President Obama has as full a plate as any President has been presented since President Washington – and just as many unknowns. How and when will we capture bin Laden and his lieutenants, the real perpetrators of 9/11; how and when will General Motors become a solvent manufacturer of automobiles again; how and when will health care reform be initiated; how and when will credibility be restored to the American banking system; how and when will proper oversight be restored to investment markets; how and when will America begin to make serious strides toward true energy independence?

And those are just the questions I can think of this morning. No telling how many more he has on his mind, starting with our porous Southern border, and the possibility of terrorists getting their hands on a “dirty bomb.”

We hear the voices of critics who believe our President is “taking on too much.” In my view, he has no choice. We have lost 8 full years in searching for the perpetrators of 9/11; we went to sleep while Wall Street fiddled; we complained but kept paying the bills while health costs soared out of control; we insisted on driving those road hogs GM was selling even though we knew a day of reckoning was just one oil embargo or Middle East conflict away. How foolish can a people be?

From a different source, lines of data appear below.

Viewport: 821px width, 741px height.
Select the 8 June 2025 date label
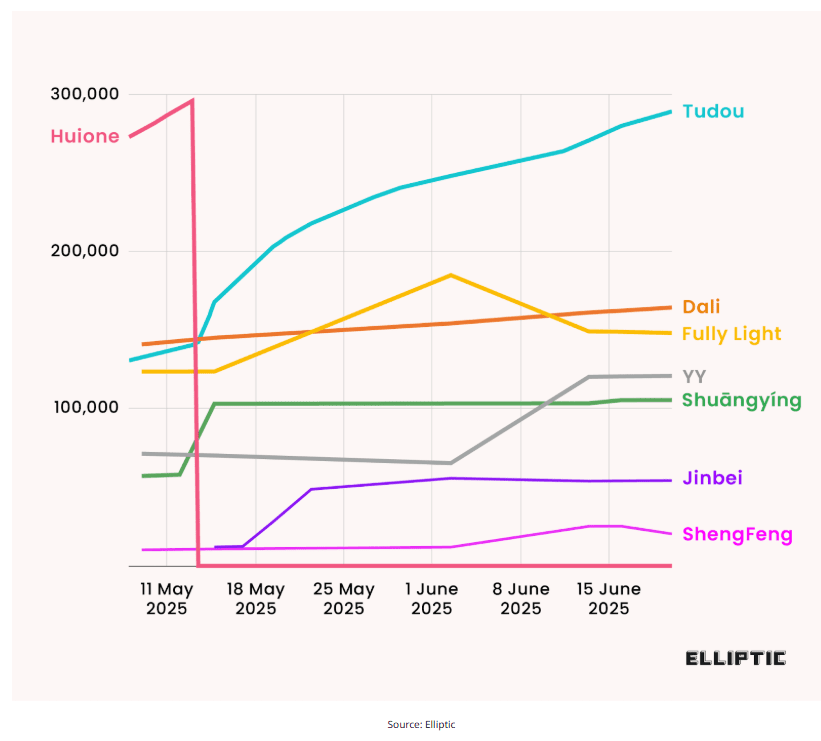coord(521,599)
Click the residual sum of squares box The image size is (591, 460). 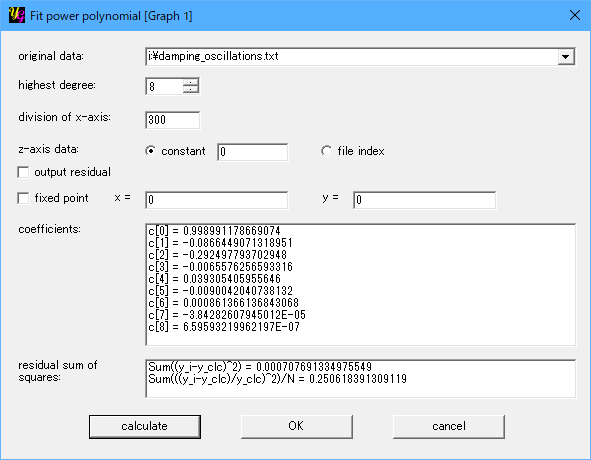pos(360,379)
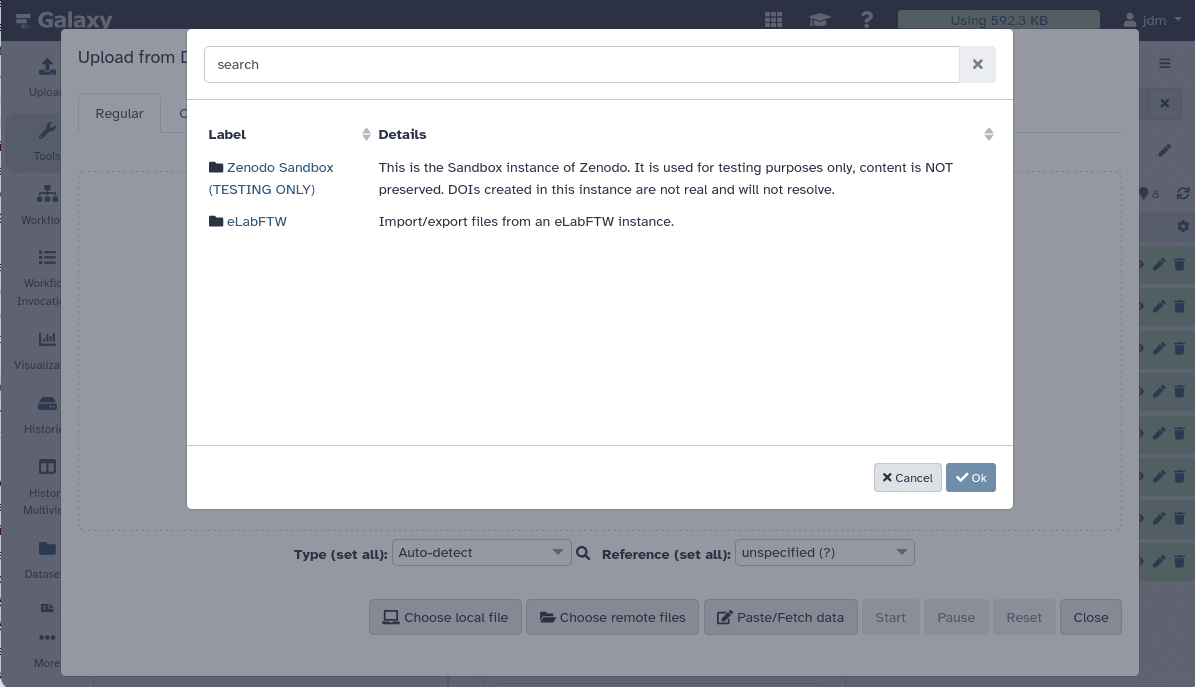
Task: Click inside the search input field
Action: [580, 64]
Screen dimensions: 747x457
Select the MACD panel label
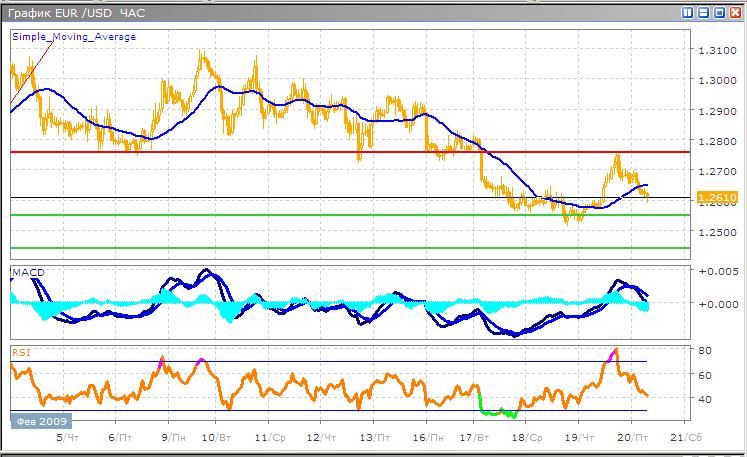[27, 272]
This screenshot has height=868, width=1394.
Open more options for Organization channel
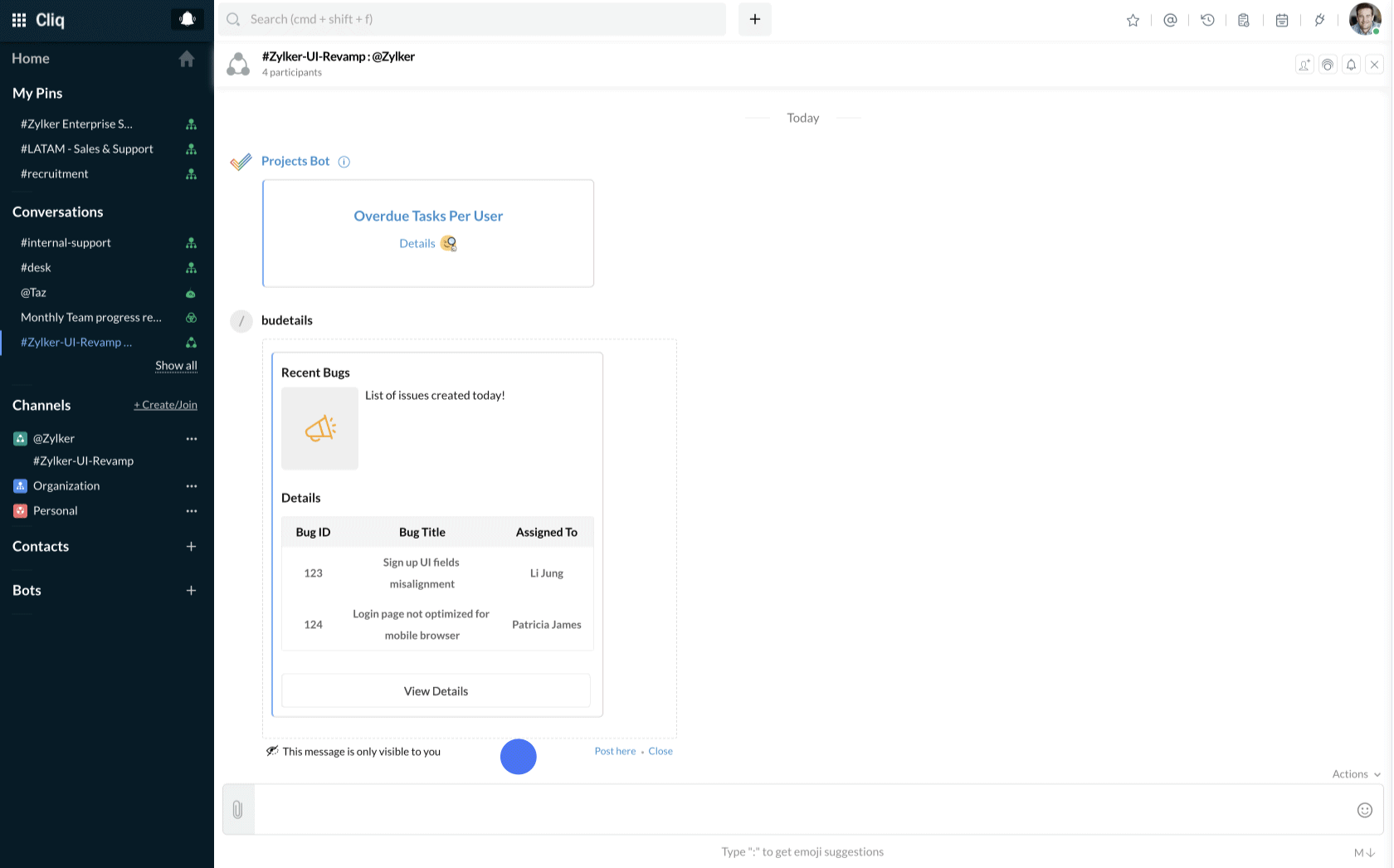coord(192,486)
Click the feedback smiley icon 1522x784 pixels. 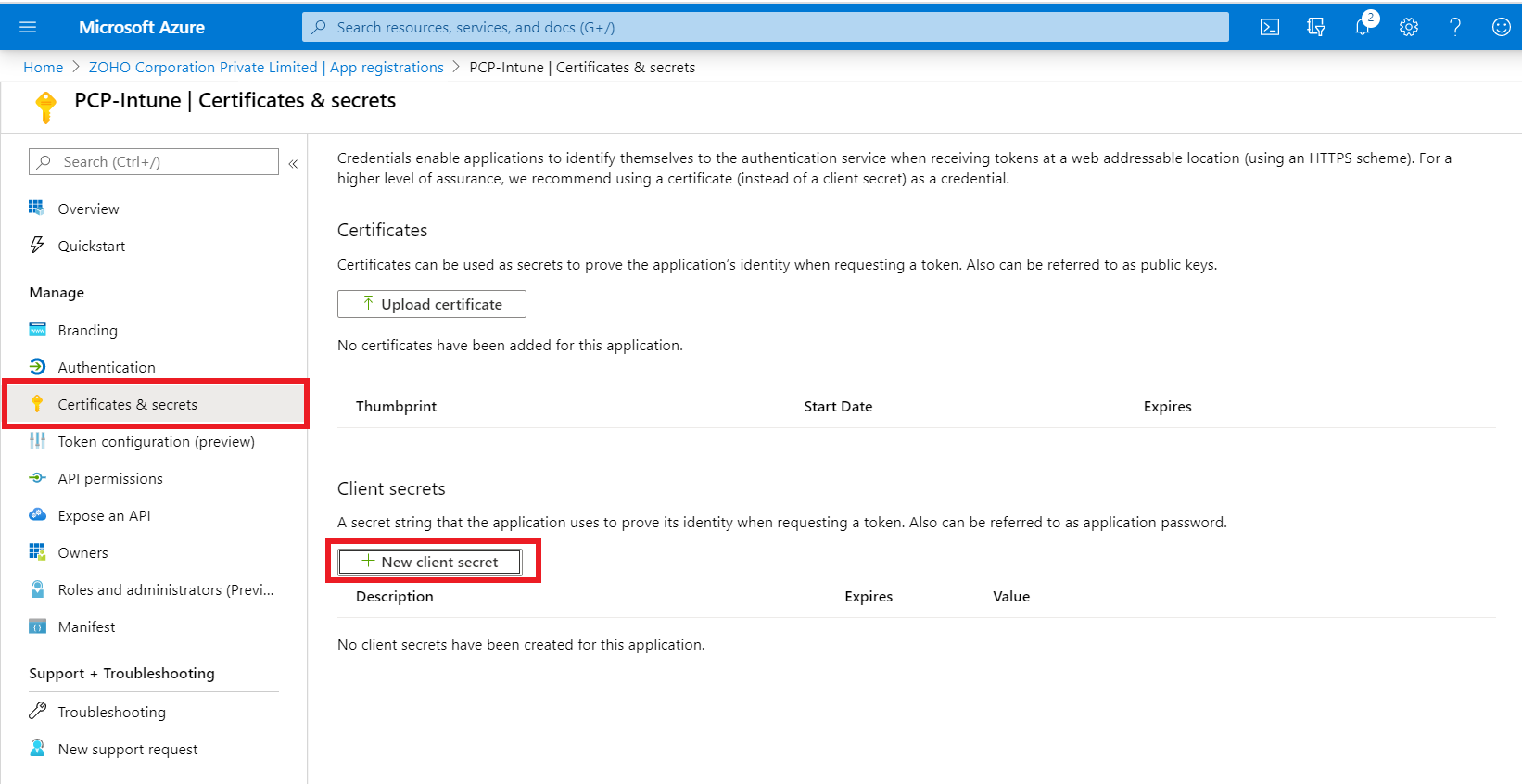pos(1502,27)
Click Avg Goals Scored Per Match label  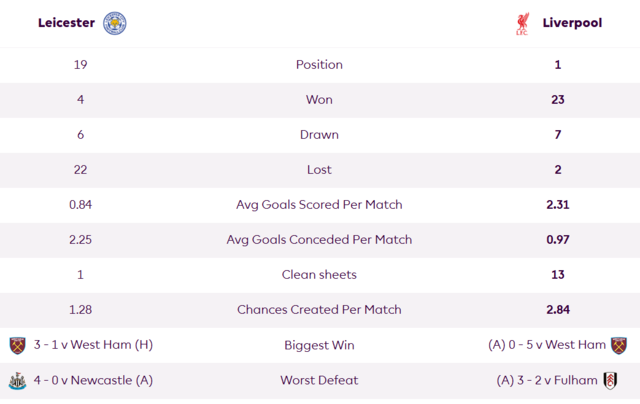pos(319,204)
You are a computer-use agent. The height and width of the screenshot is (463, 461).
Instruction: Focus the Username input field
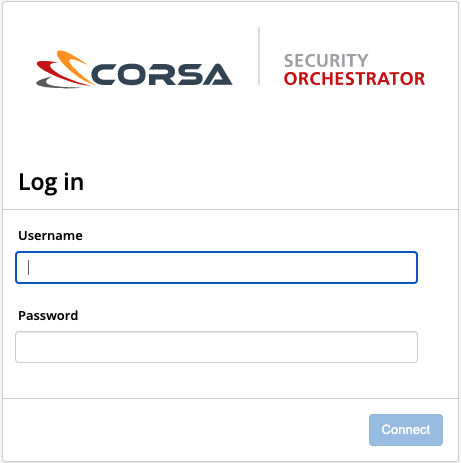[x=216, y=268]
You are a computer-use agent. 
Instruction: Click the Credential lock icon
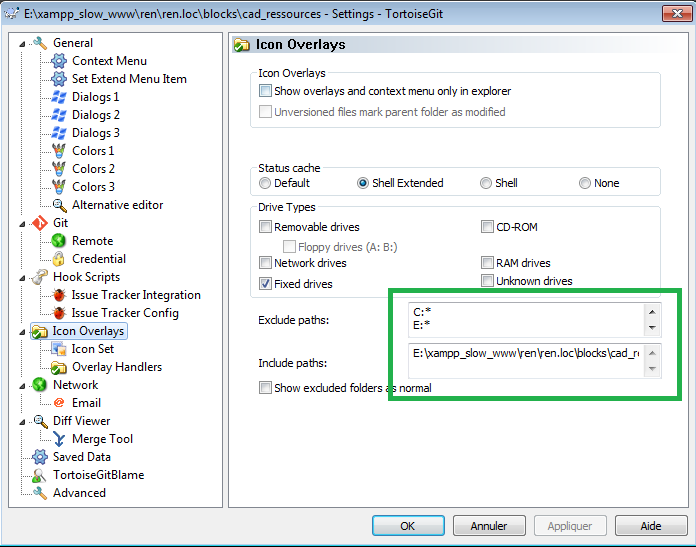59,259
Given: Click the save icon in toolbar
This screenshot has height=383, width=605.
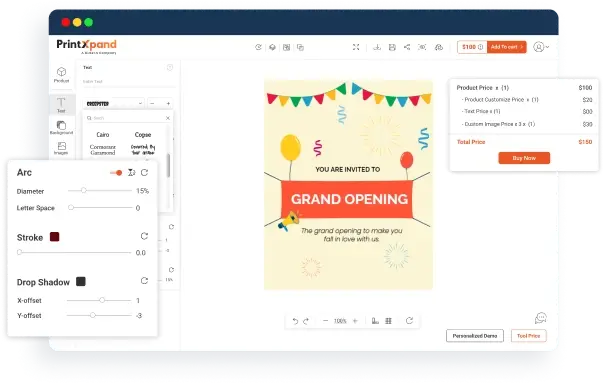Looking at the screenshot, I should 392,47.
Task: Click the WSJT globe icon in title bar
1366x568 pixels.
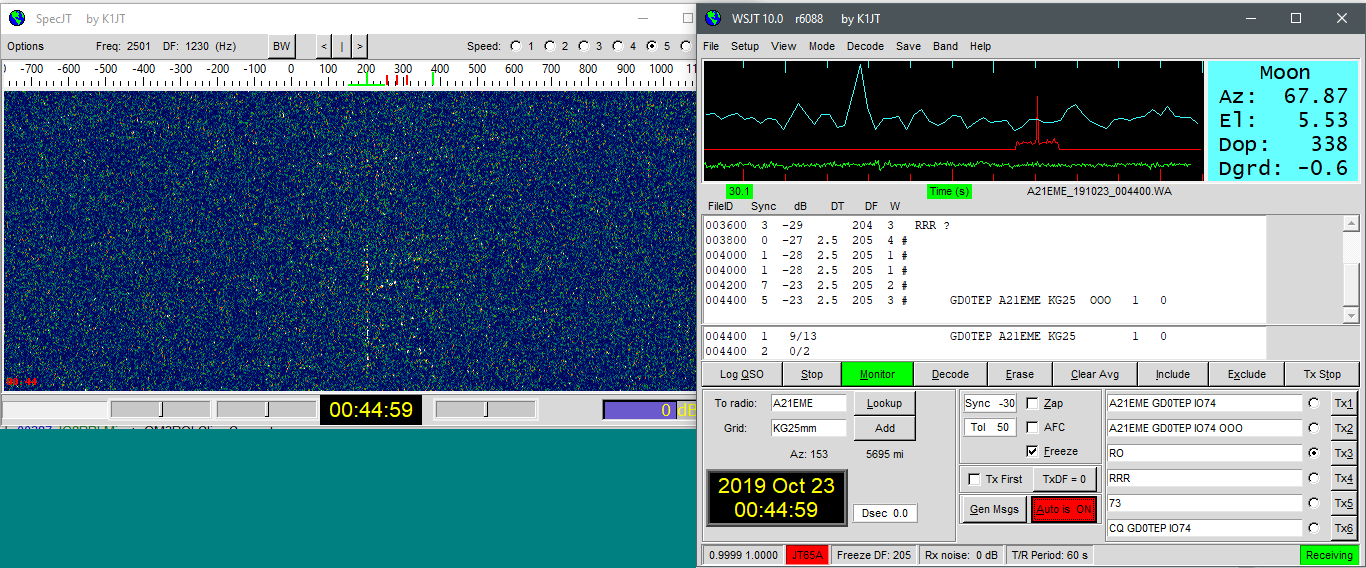Action: tap(712, 18)
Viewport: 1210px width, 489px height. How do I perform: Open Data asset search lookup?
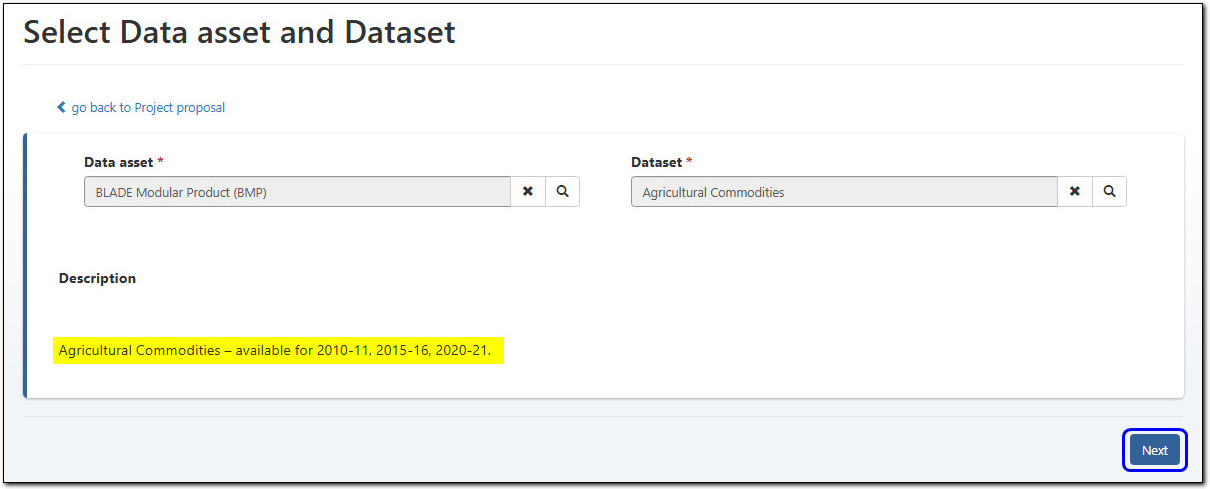(562, 192)
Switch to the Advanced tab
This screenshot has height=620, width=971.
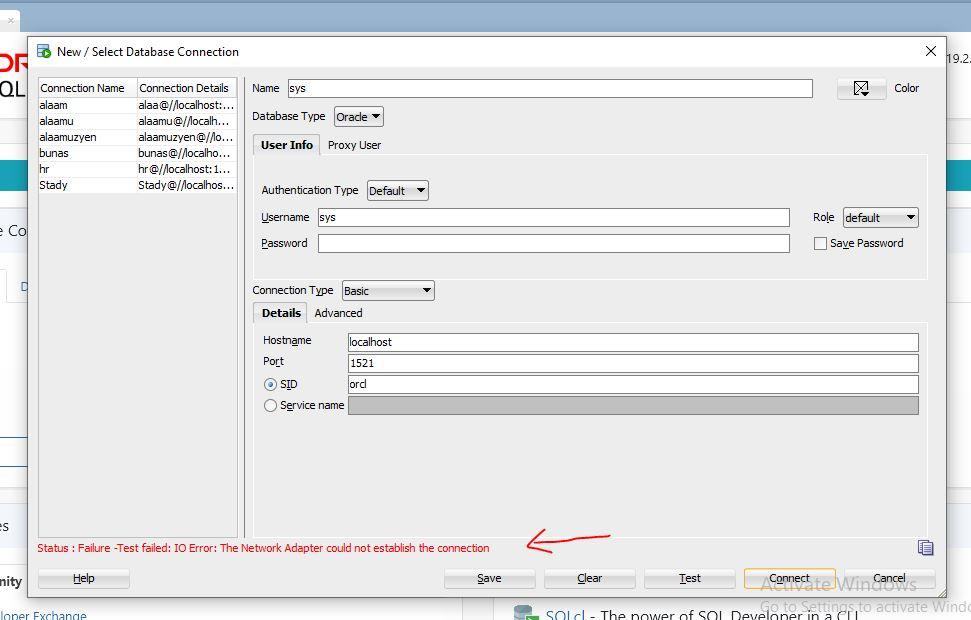[x=338, y=313]
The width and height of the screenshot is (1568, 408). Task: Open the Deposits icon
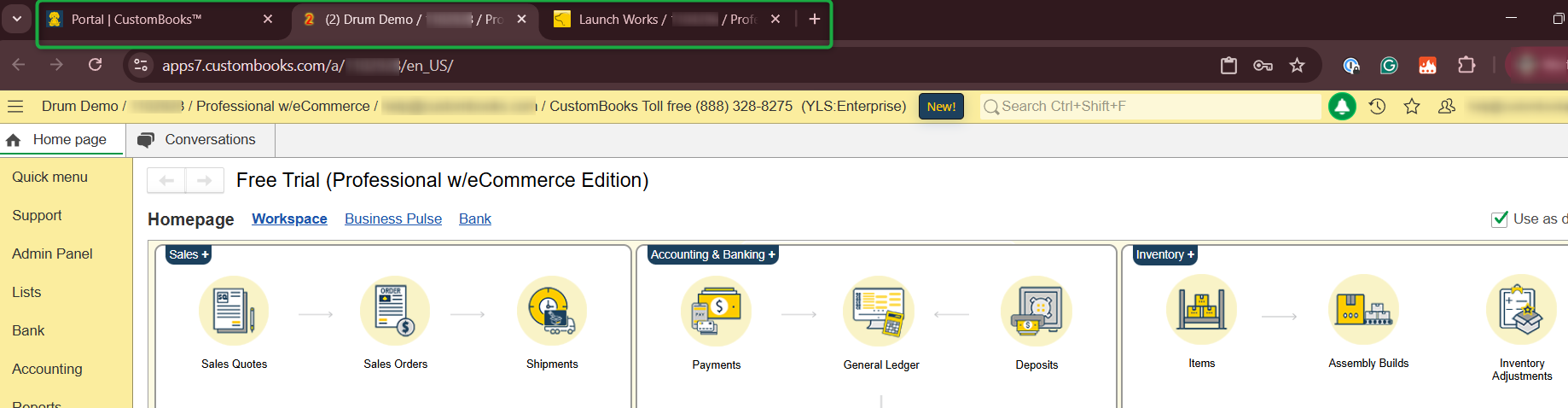1037,312
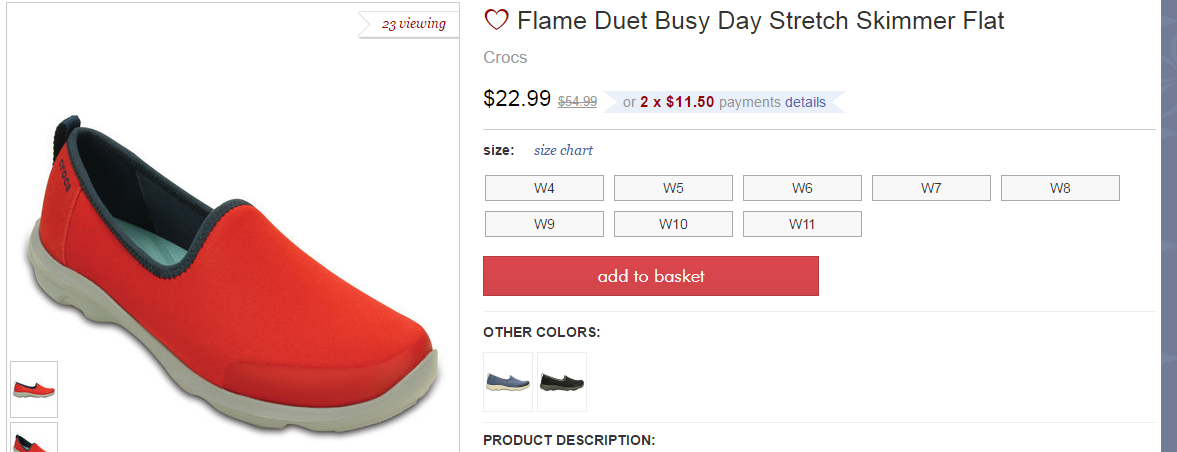Select the blue shoe color swatch
This screenshot has width=1177, height=452.
[x=508, y=381]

Now some of us complain because we have a President who is taking a holistic approach, attempting to solve a broad range of urgent problems virtually simultaneously. Wouldn’t it be a better use of our energy to help him?

I’m one of those who believes he may be successful in jump starting our national push toward energy independence. His ideas for controlling energy use, putting limits on emissions, stimulating renewable energy technologies, increasing grid reliability by making the grid “smarter” as well as more efficient are all part of his vision for using technology to bring change across the entire spectrum of energy use – from generation, transmission, distribution, to consumption. Microsoft and Google are already partnering with energy companies around the globe and here at home to bring some of these ideas to fruition.

I don’t know where we will be as a nation on January 1, 2012, but I do know we have a President who may exhaust us by then with his energy, his initiative, his ideas, his proposed solutions – and together we may emerge on election day, November 6, 2012, a much stronger nation, having reclaimed our role as world leader of free people and unfettered opportunity.